I can’t think of a better pitch for a restaurant concept than “gourmet-level pizza on a waterfront cafe,” and this summer there are two Chicago restaurants that fit that description: Pizzeria Portofino, the Lettuce Entertain You concept hugging the north bank of the Chicago River, and Robert’s Pizza & Dough Co., an independent operation overlooking Ogden Slip in Streeterville.

Both appear to have bright futures, so let’s take a look at each one.

Pizzeria Portofino

Lettuce Entertain You’s latest pizzeria has been wildly successful. On sunny days (and there have been a ton of them since Portofino’s July 1 debut), the restaurant is jam-packed from noon to last call.

Reservations, available through Tock, get snapped up quickly; a quick search online turned up a few tables at 2:45 p.m., or 9:30 p.m. and later. Your options are to pick a date six weeks out and pray for good weather, or take your chances as a walk-in party.

Which is what I tried on my first visit, rolling in around 6 p.m. one Saturday. The hostess explained the dining room was fully committed, and frankly (but politely) said my chances of being seated were virtually nil. Undaunted, my wife and I headed for the bar, eventually staked out a little stand-up real estate, and had dinner that way. Which, on a sunny evening, was pretty pleasant.

Everything about the place is pleasant, really. Walking down the stone (well, concrete) steps from the Clark Street bridge to the restaurant immediately takes one out of the “I’m in Chicago” mindset. The open-air interior is done in stone and natural wood and includes an artificial arbor at ceiling height; servers are clad in white pants and navy-striped shirts. Sitting on (or gazing across) the patio and its white-wicker seating, watching the expensive yachts mosey along the water, and the Italian-Riveria effect is complete. Beyond the water is Chicago’s bustling Riverwalk, and the city skyscrapers loom just beyond that. There isn’t an unattractive view anywhere.
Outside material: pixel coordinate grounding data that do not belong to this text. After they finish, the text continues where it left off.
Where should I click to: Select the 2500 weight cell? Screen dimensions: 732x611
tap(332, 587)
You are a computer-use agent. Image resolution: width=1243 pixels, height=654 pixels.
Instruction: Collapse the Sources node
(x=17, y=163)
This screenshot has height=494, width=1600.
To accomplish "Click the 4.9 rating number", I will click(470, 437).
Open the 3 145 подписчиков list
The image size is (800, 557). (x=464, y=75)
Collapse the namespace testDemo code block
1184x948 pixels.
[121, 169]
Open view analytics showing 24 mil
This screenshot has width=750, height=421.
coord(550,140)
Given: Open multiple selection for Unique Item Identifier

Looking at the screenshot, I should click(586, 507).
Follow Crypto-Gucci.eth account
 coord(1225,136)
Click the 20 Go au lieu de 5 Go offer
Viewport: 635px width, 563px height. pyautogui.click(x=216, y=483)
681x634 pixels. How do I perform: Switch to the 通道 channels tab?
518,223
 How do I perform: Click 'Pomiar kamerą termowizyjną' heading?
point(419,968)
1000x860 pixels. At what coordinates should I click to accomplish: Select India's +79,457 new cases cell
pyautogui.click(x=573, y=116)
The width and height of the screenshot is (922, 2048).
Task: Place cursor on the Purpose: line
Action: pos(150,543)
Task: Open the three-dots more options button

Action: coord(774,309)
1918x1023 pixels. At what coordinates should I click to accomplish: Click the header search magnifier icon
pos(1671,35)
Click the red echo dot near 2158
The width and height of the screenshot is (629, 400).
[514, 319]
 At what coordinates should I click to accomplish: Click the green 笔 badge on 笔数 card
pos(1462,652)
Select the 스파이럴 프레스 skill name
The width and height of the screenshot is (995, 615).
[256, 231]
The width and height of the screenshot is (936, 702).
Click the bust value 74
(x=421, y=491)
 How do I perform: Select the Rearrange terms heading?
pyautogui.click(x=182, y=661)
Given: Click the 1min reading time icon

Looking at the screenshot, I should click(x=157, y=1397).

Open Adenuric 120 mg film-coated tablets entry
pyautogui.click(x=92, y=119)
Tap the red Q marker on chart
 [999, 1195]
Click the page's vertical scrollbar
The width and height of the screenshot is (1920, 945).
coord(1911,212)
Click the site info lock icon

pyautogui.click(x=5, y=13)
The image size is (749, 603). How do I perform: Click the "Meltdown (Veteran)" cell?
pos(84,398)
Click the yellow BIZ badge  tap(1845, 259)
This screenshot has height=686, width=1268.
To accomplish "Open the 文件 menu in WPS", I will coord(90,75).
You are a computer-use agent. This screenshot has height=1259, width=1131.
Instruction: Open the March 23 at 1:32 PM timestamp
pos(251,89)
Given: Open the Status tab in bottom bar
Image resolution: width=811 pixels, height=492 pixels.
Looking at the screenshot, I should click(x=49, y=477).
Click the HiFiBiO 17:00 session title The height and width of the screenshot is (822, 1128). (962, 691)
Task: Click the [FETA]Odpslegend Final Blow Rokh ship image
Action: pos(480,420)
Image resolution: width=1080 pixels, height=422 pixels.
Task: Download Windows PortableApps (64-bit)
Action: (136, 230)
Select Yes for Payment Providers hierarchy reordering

The challenge for previous occupants of the space (Bridge House Tavern most recently) is drawing customers during the many months that outdoor dining is impractical, if not impossible. Portofino intends to add awnings and space heaters to extend the outdoor season, but ultimately it will come down to the food, and Portofino does extremely well on that score.

Executive chef Doug Psaltis is in charge; I’ve practically lost count of how many Lettuce projects this jack-of-all-cuisines oversees (he’s the P in any RPM restaurant, for instance, including RPM on the Water, which will open above Portofino in a month or so), but he seems to be having a lot of fun with this menu, particularly the pizzas.

If pizza determines whether the restaurant rises (heh) or falls, Portofino will be in good shape. Psaltis’ pies have thin, light and crispy crusts, and the heels, aggressively charred by the wood grill, deliver a satisfying chew. The pizzas “have all the respect for Neapolitan pizza with none of the rules,” in Psaltis’ words.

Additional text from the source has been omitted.